**INSTRUCTION:** Edit the account of the Hamilton Sisters and Fordyce from "In the UK, they" through "production Blue Skies.", inclusive, and reproduce that span with "Manchester" changed to "Liverpool".

**TEXT SHOWN:**

[start]

Pearl and Violet started entertaining with the 'All Jazz Review', their first known performance, sponsored by Irons & Clamage and the Swear Club (a women's club) was reviewed by The Billboard on January 10, 1920. Pearl, "a tall, willowy girl, Is a dancing wonder" as her artistry in dance had become well known.

The trio started out on Broadway and in vaudeville, with Helen Kane Schroeder, the original Boop-boop-a-Doop Girl. The trio did various song and dance acts, eventually settling for close harmony, which was associated with three-part harmony singing. The Hamilton Sisters and Fordyce earliest known performance together (as a trio team) was at B.F. Keiths Theater in Syracuse, New York, on May 13, 1923. In 1924, they also toured in vaudeville, with Helen Schroeder and Anna Mae Wong. Pearl's harmony trio had the musicianship of the Raymond Fagan Orchestra (a band with no known recordings); a band compared to Paul Whiteman or the Vincent Lopez Orchestras. Pearl Hamilton met Ed Santos, who played trumpet with Fagan's band, and a year later they married in Rochester, New York. During early July 1925, the Hamilton Sisters and Jessie Fordyce were singing at the Eighty-First Street Theatre. In 1926, the trio toured with another popular all-girl act, Jerry and her Baby Grands, appearing together at the Palace Theater in New York. They also toured together in Canada.

1927
The Hamilton Sisters and Fordyce gained enough success to tour abroad. After they departed from the "Stars of the Future" entertainment showcase in the spring of 1927, their management, fronted by Ed Wolfe, had them tour Europe and the United Kingdom. They departed by airplane at a Long Island airport with the American portion of New York's Savoy Orpheans musical unit during the week of May 23, 1927.

In the UK, they met up with American songwriters Richard Rodgers and Lorenz Hart. They also spent time in the recording studio with Bert Ambrose, a British bandleader, musical director Caroll Gibbons, and violinist/director Reg Batton. They toured with the New York engagement and appeared on London and Manchester stages. Played the London Palladium, Alhambra Theatre of Variety, and Plaza. Made a big splash in the theater production Blue Skies.

On October 27, 1927, Harry Plunket Greene, Irish baritone tenor, wrote of the trio after an England performance: "The Hamilton Sisters & Fordyce are just A1 as they are. I wouldn't interfere with them for anything. It's just perfect in its way. I do trust they leave things alone, not try to change."

[end]

**SOURCE DATA:**
[start]

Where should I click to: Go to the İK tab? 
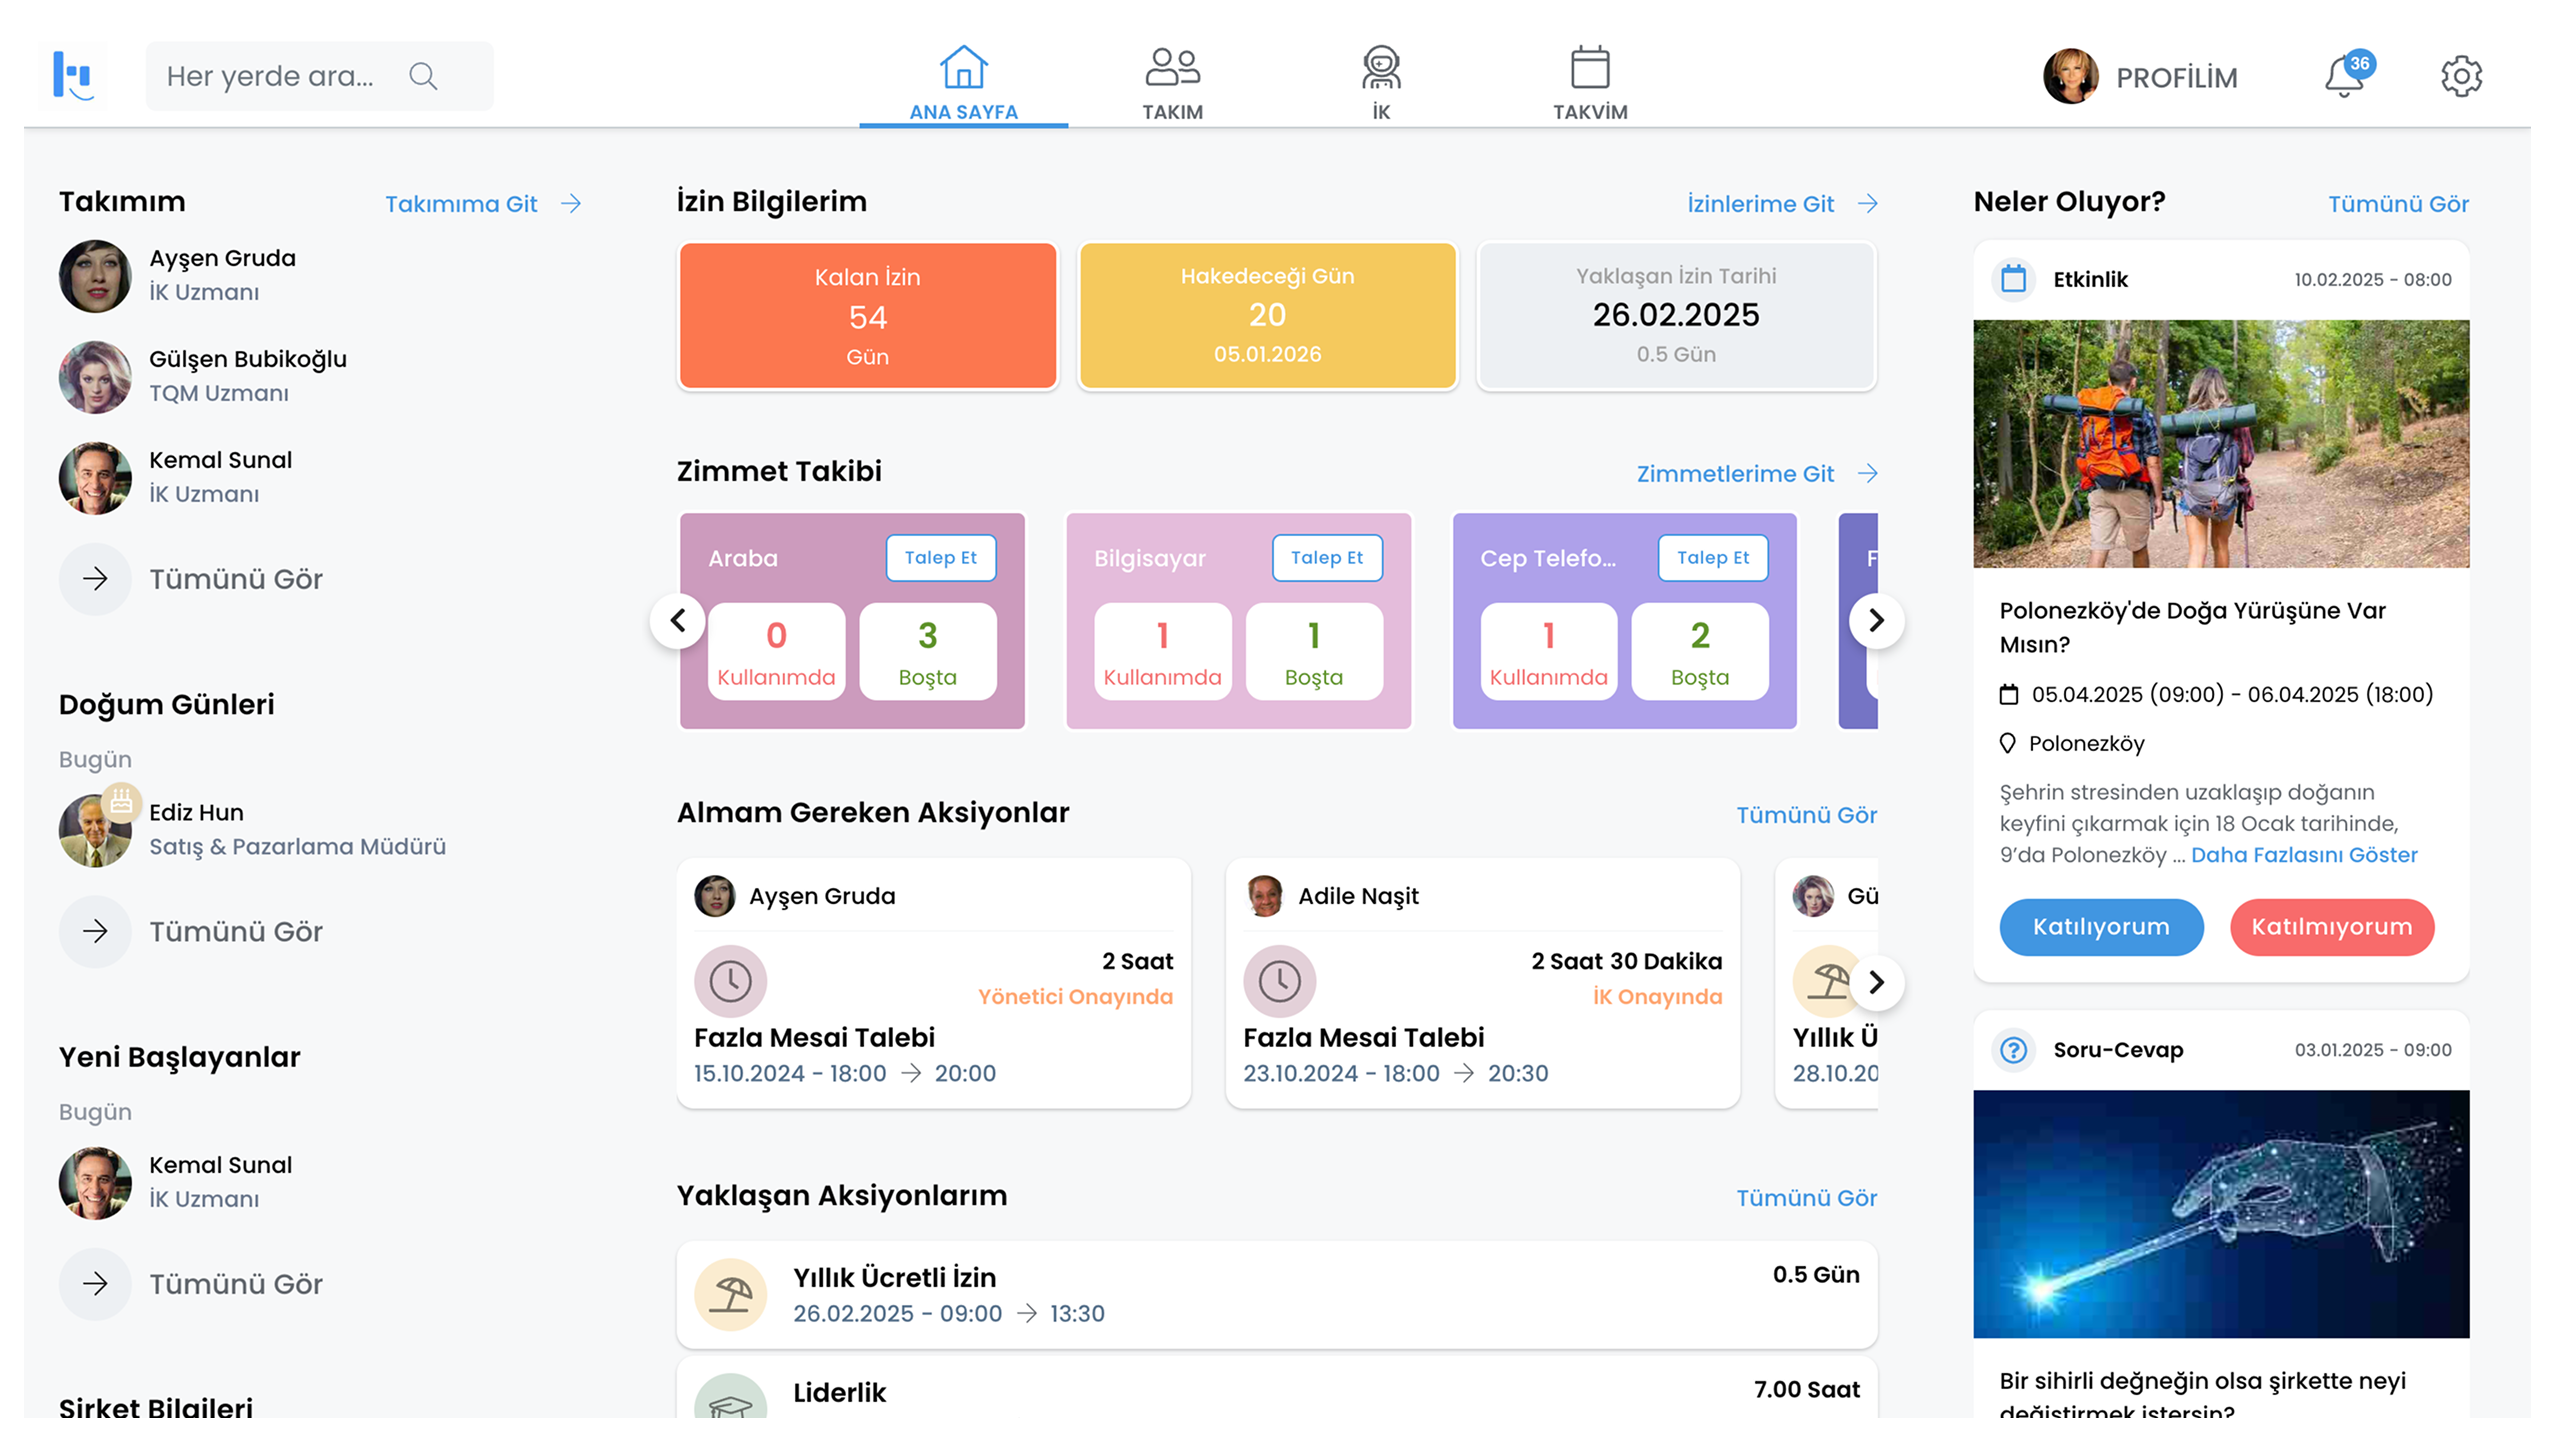(x=1381, y=84)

[end]

**ANSWER FOR THE TASK:**
In the UK, they met up with American songwriters Richard Rodgers and Lorenz Hart. They also spent time in the recording studio with Bert Ambrose, a British bandleader, musical director Caroll Gibbons, and violinist/director Reg Batton. They toured with the New York engagement and appeared on London and Liverpool stages. Played the London Palladium, Alhambra Theatre of Variety, and Plaza. Made a big splash in the theater production Blue Skies.